As a true beginner, imho you need a beginner-friendly distro aka one that will do most of the work for you. I use Mint and I like it a lot but there are plenty choices available (and I don’t run my own server neither). So, take some time to find one you would like to use. Also, if you only want to create a server (not use it as your personal computer) you should focus on a distribution for servers, not your usual end-user one. I mean, any distribution can be used to setup a server (they all have access to the same tools) but some are more focused on general users (like Mint) while other are more on technical users like people that will admin a server.

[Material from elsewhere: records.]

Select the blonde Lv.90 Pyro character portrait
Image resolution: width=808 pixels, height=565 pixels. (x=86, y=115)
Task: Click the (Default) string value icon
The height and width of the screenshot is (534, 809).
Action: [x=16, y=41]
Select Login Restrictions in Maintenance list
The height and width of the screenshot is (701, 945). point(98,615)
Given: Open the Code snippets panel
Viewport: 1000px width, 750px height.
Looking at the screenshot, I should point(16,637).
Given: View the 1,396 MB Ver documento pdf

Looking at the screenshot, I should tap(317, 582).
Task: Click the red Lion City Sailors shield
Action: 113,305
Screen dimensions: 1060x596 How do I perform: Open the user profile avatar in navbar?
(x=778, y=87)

So, my first advice would be to tell you to decide what exactly it is you want to do with that Linux computer. From that you will then be able to pick a good distro and then start reading teh docs as needed. And that reading will also depends your skills level. Something like Arch (a great distro) has an amazing Wiki, like it’s really excellent. But it’s also very technical and not that beginner-friendly. Then, there are things like https://linuxjourney.com/ that are so cool for beginning but won’t be as complete ;)
I would not try to setup a server if I had not started using Linux already to get some familiarity with the system and its basics. For that you can pick any distro you like. Once again, I would suggest Mint out of personal preferences but I should probably say that before that I was a very happy Arch user too (I just realized I preferred to get less frequent updates)… There is not one best distro everyone would agree upon but there are various ones that are better suited to whatever type of user one may be.
Find an old laptop. Install TrueNAS community edition. Read about containerized server apps. There are alternatives like Mint if you still want to have and learn a desktop experience. Read online blogs. Ask here if any further questions arise. Avoid dual booting until you are comfortable with installing an OS and handling grub.